憧れの人がNoと言ったって
私は才能ある人に滅茶苦茶惚れ込んでしまう。
お世話になった塾の先生、大好きなエッセイストさん、仕事ができる職場の先輩などなど。
身近な人から著名人まで、そのタレント性と努力の結晶の塊のような人たちを追いかけるのが大好きだ。それで自分がその人たちに近づける訳ではない。けれど、自分が落ち込んでいる時や死にそうなとき。
「いつかは私もこうなりたい」
そんな憧れだけで立ち上がれたりする。我ながらチョロい。でもチョロくて良かった。毎日何とか頑張れるのだから。
けれど、そんな憧れの人たちから思わぬ反撃を勝手にもらってしまう時がある。
少し前に、大好きなエッセイストさんが「自分の身を切り売りするような、そんな自分との対話だけに終わってるような文章はもういい加減飽きた(意訳)」というようなことを仰っていた。雑誌の対談の中のワンフレーズだった。
じくじくとした痛みが自分の中心に広がっていくのを感じた。彼が言っていることは少しも間違っていない。というか私も実際そうだと思う。作者自身だけにベクトルが向けられた話が、個人が広く発信できるようになったSNSでは蔓延しきっている。
それでも私はその一言に小さい切り傷のような痛みを覚えてしまった。理由は二つ。自分がまだそんな文章ばかりを書いていること。そして、彼が若い頃書いていたエッセイが、現在の彼が否定したような内容だったこと。
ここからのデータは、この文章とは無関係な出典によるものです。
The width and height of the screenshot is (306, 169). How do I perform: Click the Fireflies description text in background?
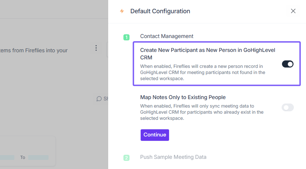[34, 51]
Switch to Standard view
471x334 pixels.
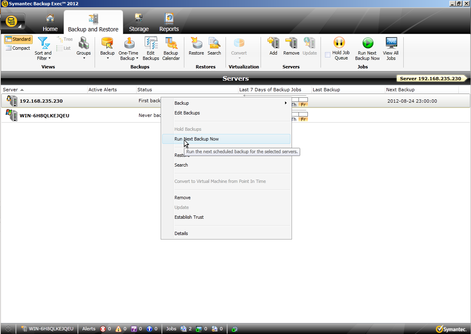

私は20代前半の苦しくてたまらない時、彼の文章に自分を重ね、救われ、前に進めたのだ。
それをとん、と突き放されたような、そんなめちゃめちゃに寂しい気分に陥ってしまった。(何て勝手な読者なんだろう)
けれど、それと同時に何となく嬉しい気持ちも抱いた。青年期の鬱屈とした感情をモヤモヤと抱えていたとしても、そんな風に言えるようになる日が、人にはちゃんと来るんだなあって。どことなくこそばゆい。なんだろこれ。
私にはまだ自意識過剰で、卑屈で、自己愛と他者評価の間で悩むような大人のままだけど、いつかはそんな日が来るかもしれない。そして彼がもういい、と思ったそういう類いの文章は、私にはまだ必要だ。
半ば傾倒していた彼が手放したからって、自分もそれに倣って手放す必要は、ない。
憧れの人の背中が遠くなったって、全然大丈夫だ。私は私のペースで、その人をまた追いかけていく。